Medical Therapy for Hypereosinophilia Syndromes
- Corticosteroids are most commonly used as first line therapy. They are able to produce a rapid decrease in eosinophil counts, which is valuable if there is already evidence of organ dysfunction related to high eosinophil levels. [1]
- 0.5-1mg/kg/day of prednisone (or the equivalent dose of another steroids) is the recommended starting dose. Patients with non-severe disease manifestations can start with lower doses [1]
- Steroids are tapered over time, with second line agents added if needed to maintain control.
- In one study, corticosteroids were able to induce remission in 85% of patients at 1 month [2]
- Hydroxyurea is the most commonly used second-line agent for hypereosinophilic syndrome. Typical dose range is 500mg-2g per day. Hydroxyurea acts at the level of the bone marrow to reduce production of new eosinophilis. [1] As such it is not suitable if a rapid lowering in eosinophil levels is needed. Hydroxyurea is not usually used alone, it is most often used as an additional steroid-sparing agents.
- Interferon-alpha is also a second-line, steroid sparing agent. Use of this agent is limited by its toxicities. Interferon-alpha also has activity on lymphocytes, so it may be particularly effective in eosinophilia secondary to lymphocytic malignancies. [1]
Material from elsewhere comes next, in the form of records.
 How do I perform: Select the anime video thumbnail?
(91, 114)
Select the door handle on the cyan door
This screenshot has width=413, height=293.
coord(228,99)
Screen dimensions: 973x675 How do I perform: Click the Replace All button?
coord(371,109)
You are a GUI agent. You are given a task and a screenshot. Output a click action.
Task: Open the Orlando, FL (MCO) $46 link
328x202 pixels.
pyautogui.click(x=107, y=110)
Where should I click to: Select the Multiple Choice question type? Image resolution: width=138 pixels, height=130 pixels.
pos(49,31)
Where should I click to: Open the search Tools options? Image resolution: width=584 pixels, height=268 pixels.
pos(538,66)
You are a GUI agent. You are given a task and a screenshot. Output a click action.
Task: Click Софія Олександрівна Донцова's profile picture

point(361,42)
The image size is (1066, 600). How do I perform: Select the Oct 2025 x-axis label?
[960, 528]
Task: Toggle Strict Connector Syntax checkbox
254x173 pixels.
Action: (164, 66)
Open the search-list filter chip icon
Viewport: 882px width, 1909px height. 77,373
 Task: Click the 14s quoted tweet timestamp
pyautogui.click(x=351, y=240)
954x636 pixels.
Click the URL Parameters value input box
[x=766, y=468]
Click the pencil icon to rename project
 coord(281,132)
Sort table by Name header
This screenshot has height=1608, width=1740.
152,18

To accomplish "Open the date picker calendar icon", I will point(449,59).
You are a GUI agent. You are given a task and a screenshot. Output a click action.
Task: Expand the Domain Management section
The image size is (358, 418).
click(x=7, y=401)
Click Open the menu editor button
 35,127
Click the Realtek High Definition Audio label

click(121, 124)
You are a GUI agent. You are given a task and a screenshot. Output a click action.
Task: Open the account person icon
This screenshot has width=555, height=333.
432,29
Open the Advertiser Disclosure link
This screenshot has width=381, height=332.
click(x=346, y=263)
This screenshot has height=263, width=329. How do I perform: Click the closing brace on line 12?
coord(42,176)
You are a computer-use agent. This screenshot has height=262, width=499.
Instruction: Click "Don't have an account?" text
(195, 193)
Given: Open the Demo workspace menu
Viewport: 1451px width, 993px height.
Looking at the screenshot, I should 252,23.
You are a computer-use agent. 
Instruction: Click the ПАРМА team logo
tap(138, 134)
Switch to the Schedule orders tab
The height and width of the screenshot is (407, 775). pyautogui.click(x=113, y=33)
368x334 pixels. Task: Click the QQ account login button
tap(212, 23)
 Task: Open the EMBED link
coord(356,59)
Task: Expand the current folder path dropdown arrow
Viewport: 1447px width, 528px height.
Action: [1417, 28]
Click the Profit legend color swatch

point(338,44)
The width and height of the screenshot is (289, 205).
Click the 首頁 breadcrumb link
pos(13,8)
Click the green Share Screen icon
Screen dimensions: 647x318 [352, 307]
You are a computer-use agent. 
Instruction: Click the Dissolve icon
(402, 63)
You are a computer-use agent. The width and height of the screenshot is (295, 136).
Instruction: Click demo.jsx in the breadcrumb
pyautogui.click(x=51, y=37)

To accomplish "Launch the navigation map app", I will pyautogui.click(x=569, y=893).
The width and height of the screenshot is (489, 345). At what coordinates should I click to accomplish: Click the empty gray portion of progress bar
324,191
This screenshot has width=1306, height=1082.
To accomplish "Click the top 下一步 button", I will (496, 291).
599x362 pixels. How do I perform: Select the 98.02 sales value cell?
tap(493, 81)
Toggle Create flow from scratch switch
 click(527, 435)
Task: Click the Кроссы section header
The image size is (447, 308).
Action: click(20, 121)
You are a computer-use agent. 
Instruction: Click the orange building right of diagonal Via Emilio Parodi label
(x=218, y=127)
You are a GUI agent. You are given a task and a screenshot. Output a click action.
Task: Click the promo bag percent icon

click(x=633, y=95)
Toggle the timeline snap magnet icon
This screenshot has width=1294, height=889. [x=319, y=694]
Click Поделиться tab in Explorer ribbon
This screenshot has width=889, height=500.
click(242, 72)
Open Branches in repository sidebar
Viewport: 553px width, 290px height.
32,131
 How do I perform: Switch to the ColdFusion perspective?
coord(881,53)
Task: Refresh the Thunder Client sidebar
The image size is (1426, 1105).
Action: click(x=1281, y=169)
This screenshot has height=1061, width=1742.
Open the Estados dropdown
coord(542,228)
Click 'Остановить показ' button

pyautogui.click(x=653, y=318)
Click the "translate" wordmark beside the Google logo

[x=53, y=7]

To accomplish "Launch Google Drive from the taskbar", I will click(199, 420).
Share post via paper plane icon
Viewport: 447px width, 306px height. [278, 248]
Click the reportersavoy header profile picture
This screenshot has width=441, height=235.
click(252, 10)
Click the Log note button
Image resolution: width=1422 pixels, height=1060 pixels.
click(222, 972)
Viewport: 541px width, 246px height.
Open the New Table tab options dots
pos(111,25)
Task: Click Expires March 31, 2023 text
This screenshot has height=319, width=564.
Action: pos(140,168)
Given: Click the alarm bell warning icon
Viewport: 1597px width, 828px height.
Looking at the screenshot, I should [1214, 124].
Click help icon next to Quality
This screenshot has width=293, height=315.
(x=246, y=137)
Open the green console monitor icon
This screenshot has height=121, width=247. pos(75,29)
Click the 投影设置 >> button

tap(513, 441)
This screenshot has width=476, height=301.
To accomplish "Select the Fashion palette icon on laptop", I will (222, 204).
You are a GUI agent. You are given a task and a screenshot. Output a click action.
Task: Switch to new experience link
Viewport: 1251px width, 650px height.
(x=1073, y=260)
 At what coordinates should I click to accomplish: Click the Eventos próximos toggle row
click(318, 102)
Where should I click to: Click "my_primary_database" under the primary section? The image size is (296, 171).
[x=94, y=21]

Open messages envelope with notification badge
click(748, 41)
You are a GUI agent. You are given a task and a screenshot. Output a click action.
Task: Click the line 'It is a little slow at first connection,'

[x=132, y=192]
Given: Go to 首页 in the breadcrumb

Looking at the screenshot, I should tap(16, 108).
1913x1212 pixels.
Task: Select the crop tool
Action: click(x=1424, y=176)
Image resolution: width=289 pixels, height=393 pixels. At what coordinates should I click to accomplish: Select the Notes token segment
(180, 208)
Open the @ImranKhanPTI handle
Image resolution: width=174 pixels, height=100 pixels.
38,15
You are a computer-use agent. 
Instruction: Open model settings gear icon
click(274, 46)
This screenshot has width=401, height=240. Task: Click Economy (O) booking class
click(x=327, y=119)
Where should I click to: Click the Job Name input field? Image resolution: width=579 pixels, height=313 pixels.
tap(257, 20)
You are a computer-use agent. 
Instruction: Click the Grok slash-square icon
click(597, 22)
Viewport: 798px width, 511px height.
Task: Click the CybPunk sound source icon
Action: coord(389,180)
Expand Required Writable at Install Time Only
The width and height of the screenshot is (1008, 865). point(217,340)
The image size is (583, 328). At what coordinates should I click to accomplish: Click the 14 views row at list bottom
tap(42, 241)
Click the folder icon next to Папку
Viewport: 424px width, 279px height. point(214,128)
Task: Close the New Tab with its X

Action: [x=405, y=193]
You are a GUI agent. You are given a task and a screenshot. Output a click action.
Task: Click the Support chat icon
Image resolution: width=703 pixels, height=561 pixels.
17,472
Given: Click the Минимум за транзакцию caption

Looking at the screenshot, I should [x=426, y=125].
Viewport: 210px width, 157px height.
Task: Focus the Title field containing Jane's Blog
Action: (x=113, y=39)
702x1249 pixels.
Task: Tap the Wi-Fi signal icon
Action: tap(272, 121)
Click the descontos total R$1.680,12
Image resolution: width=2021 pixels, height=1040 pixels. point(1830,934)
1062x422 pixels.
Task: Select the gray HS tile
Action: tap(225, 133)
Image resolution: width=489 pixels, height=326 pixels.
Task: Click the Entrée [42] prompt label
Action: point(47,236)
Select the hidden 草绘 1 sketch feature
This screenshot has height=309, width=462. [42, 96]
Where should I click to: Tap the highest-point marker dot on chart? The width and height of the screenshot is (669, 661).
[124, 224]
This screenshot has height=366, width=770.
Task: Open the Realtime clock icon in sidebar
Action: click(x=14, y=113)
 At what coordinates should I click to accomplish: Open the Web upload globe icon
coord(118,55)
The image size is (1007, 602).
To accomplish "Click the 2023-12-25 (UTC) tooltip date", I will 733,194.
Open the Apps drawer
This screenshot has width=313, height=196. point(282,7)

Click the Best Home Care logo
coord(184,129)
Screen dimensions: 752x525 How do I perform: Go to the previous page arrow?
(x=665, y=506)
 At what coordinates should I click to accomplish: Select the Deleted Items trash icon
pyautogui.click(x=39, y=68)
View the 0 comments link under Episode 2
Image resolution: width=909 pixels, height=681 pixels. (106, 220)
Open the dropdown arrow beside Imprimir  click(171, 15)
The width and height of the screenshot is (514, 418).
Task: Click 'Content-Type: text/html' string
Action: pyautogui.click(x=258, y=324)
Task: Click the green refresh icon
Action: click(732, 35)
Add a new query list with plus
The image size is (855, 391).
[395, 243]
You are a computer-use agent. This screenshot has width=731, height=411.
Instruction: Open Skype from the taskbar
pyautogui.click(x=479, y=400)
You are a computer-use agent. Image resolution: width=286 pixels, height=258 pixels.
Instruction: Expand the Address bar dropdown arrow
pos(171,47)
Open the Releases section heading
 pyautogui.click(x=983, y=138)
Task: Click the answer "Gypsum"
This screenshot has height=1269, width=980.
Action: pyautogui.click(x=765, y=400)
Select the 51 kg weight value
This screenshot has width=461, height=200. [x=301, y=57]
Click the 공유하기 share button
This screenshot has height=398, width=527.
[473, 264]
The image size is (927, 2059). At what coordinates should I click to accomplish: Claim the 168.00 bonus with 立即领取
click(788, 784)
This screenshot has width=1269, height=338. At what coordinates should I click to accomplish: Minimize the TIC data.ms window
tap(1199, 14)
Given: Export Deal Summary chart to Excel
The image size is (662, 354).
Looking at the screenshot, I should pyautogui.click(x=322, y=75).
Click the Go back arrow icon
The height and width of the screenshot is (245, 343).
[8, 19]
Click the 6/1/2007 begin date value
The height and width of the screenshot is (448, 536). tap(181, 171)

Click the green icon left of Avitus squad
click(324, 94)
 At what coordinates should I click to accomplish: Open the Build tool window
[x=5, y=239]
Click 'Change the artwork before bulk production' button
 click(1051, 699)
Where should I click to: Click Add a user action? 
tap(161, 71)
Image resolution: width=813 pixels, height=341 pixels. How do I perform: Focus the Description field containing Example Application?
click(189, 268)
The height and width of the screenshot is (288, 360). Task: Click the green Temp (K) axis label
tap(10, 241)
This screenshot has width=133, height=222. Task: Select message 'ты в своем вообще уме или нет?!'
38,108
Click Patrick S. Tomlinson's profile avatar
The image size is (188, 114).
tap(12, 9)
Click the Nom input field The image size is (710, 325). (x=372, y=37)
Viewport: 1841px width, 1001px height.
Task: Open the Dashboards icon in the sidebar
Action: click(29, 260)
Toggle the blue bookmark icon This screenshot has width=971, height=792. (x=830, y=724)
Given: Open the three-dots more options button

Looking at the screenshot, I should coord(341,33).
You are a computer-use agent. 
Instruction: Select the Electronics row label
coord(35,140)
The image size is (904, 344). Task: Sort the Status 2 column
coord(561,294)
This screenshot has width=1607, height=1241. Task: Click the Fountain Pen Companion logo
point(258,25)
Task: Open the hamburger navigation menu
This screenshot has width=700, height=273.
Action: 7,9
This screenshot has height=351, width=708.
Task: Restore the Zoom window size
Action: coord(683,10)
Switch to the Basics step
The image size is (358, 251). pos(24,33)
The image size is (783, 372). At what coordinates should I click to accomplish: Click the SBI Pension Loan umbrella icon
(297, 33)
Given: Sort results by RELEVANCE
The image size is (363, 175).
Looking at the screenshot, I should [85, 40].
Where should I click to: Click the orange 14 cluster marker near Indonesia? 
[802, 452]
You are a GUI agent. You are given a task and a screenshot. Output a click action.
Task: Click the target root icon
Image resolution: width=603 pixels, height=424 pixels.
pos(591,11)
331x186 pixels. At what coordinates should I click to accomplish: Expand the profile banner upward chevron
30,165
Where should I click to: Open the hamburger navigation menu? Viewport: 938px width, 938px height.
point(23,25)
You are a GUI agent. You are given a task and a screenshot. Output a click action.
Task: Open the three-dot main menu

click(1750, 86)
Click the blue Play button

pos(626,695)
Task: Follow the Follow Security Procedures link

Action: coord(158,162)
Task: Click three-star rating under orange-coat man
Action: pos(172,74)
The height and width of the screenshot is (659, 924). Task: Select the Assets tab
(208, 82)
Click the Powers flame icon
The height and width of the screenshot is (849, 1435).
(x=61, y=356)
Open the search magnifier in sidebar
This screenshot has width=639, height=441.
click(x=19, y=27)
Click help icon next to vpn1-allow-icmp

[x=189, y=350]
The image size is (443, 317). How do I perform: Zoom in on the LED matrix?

- Imatinib and related TKIs have shown promise in treating chronic eosinophilic leukemia due to similar molecular re-arrangements as CML. [1][3] This family of TKIs is very well tolerated. These drugs are most effective in patients who have the FIP1L1-PDGFRA rearrangement driving a clonal expansion in the bone marrow. [2]
- Anti-IL5 antibody mepolizumab has shown potential to rapidly reduce eosinophil counts in trials and reduce the need for corticosteroids, however this agent is still investigational. [4]
- Other cytotoxic agents have been used in isolated cases, but lack strong evidence
- In severe cases refractory to other therapy, stem cell transplant may be considered if the cause of the eosinophilia is a primary bone marrow process.